Typowy rozdział rozpoczyna się opisem misji do lotu. Często było to przedłużenie lub rozwinięcie poprzedniego lotu, więc rozdziały płynnie płynęły razem. Czasami pojawiały się zainteresowania zewnętrzne, gdy siły powietrzne chciały wiedzieć, czy ich specjalny plecak może pozwolić astronautom na „wizytę” na orbitującym satelicie ZSRR. Premiera jest również szczegółowo opisana. Czasami były trudne; jeden miał okno uruchamiania trwające dwie sekundy (udało się!). Sam lot prezentowany jest z pierwszej ręki dzięki rozmowom między załogą a kontrolerami naziemnymi stacji World Wide Tracking Network (WWTN). Kiedy dzieje się wiele, rozdziały te stają się obszerne. Po ustawieniu rekordu wytrzymałości zmieniają się takie tematy, jak koncentracja na najlepszym sposobie spania w kosmosie. Krótkie podsumowanie kończy każdy rozdział, zwykle zawiera odniesienie do tego, jak wyniki wpływają na przyszłe misje Gemini lub projekty Apollo.
Jednym z najlepszych uczuć, jakie wzbudza Harland, jest poczucie pilności. Chociaż nie znano wcale lub niewiele informacji o locie kosmicznym, bardzo szybko trzeba było się wiele nauczyć. Dziesięć lotów Gemini było uruchamianych średnio raz na dwa miesiące. Nie było miejsca na błędy, mimo że satelity docelowe zawiodły lub sprzęt pokładowy działał niewłaściwie. Już samo spojrzenie na cykl pracy pilotów wyraźnie to pokazuje. Najpierw pomagają zdefiniować misje lotów. Następnie trenują. Następnie dostosowują się do konkretnych zadań. Ich doświadczenie na platformie startowej może wykraczać poza wiele odliczeń i zadań z misji. W końcu idą i podejmują misję. Następnie przechodzą przesłuchania. Następnie ukończą staż jako oficer łączności w jednym z miejsc WWTN, a następnie wracają do kolejnej misji. Nie ma to jak termin wyznaczony przez prezydenta, aby zapewnić inspirujące uczucia i terminowość.
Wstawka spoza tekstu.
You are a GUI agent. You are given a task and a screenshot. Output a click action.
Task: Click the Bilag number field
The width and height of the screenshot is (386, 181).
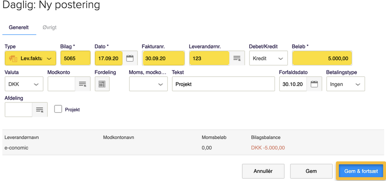(x=75, y=58)
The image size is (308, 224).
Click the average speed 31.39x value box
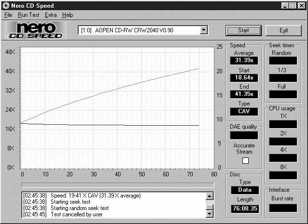(244, 60)
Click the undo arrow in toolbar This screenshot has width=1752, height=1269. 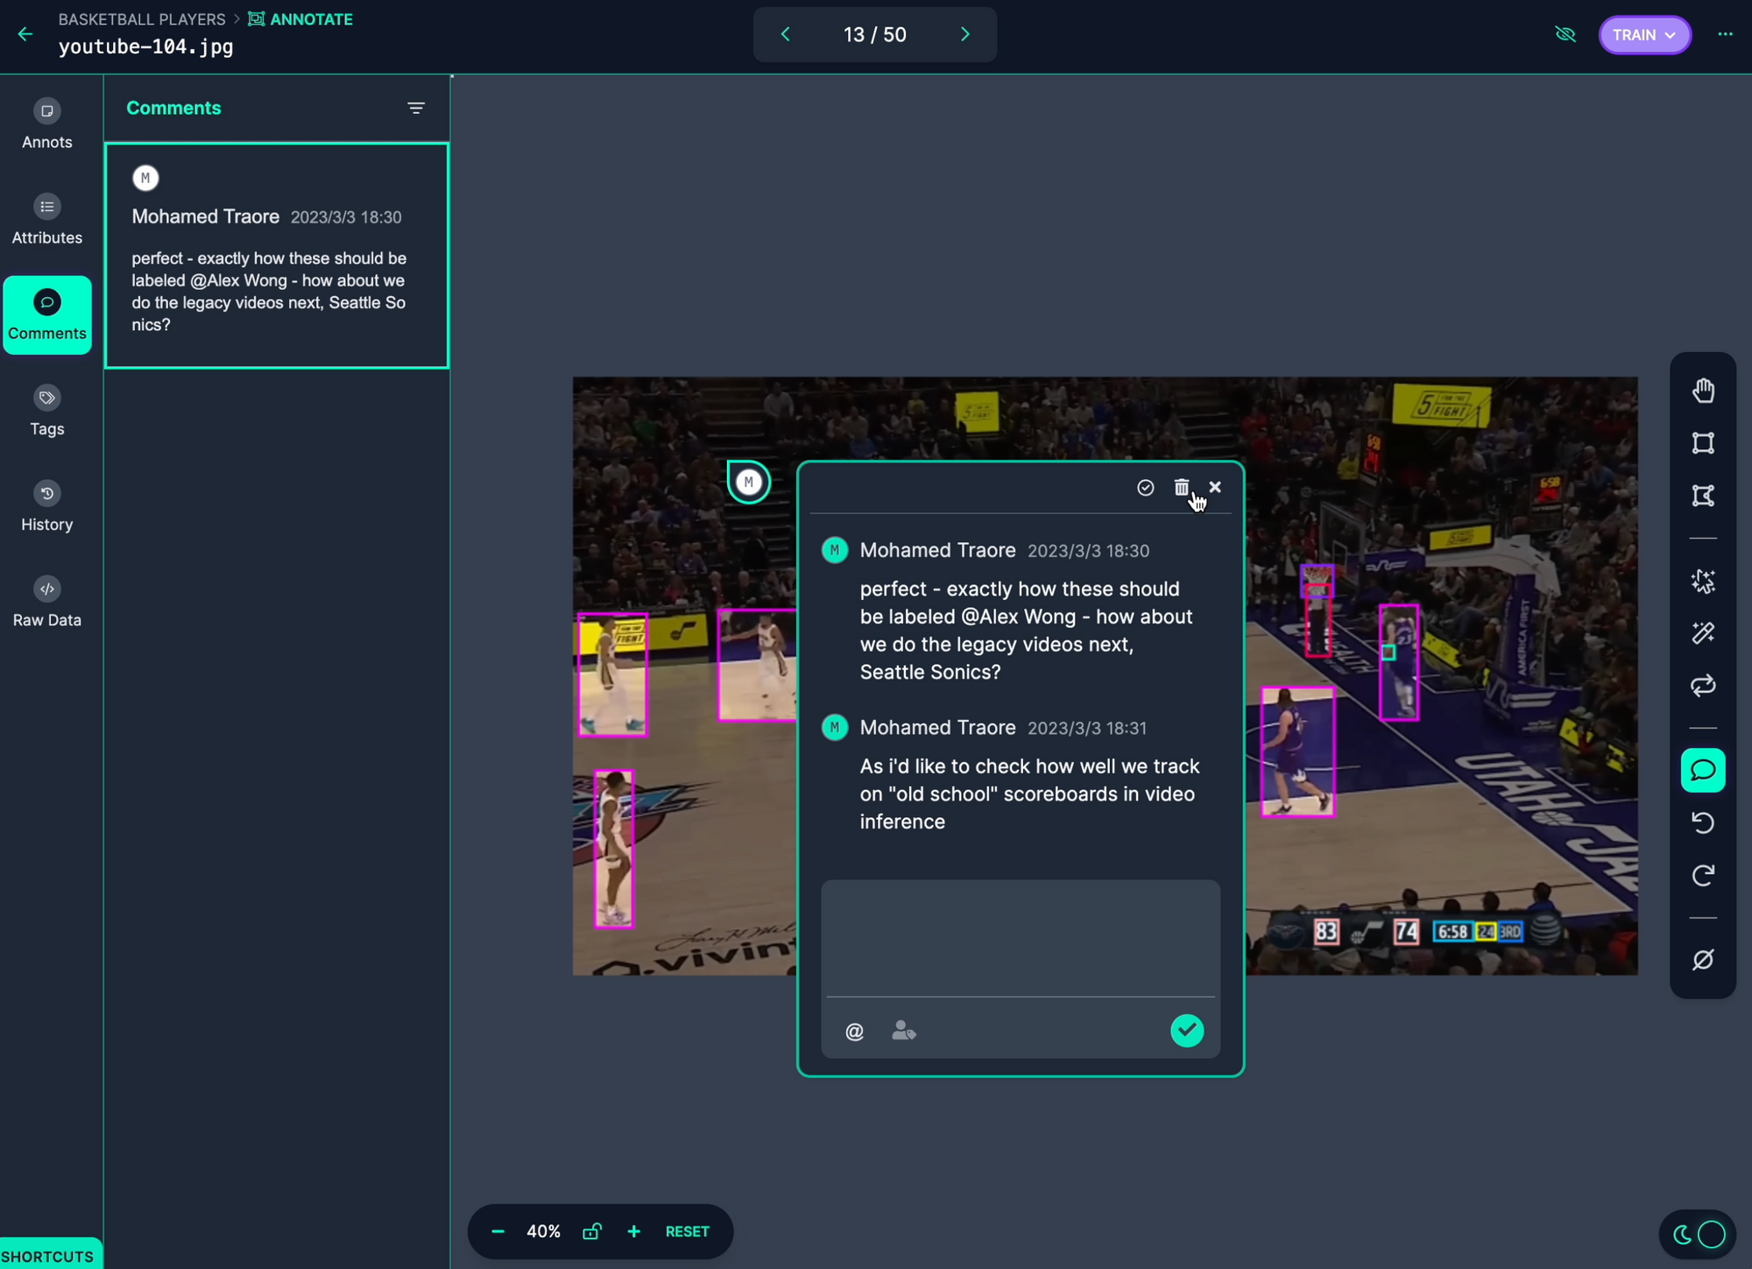1703,822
Ta książka nie zawiera zbyt dużego opisu technicznego statku Gemini, jego wyrzutni ani matematycznych sztuczek mechaniki orbitalnej. Istnieją opisy, ale tak naprawdę ta książka dotyczy ludzi, ich działań i ich emocji. Wiele fotografii przedstawia astronautów i ich osiągnięcia. Być może niektórzy uznają to za drobiazg zbyt swobodny, na przykład czytając, jak żona astronauty urodziła się, gdy był na orbicie. Jednak ta przewaga przyczynia się do przedstawienia tych statków jako ludzi i kontrolowanych przez ludzi. Dane empiryczne mogą szczęśliwie pozostać w podręcznikach, te są przeznaczone dla ludzi.
Pierwsi odkrywcy wiedzieli, jak żeglować, ale nie wiedzieli, co znajdą podczas podróży. Program Gemini NASA nauczył USA, jak żeglować w kosmosie, aby postawić stopy na zawsze obecnym księżycu. W książce Davida Harlanda „Jak NASA nauczył się latać w kosmosie” możesz przeczytać, czego musieli się nauczyć i jak się tego nauczyli, aby, podobnie jak przed nimi odkrywcy oceanu, mogli przedłużyć podróż ludzkości.
Aby uzyskać własną kopię, odwiedź Countdown Creations.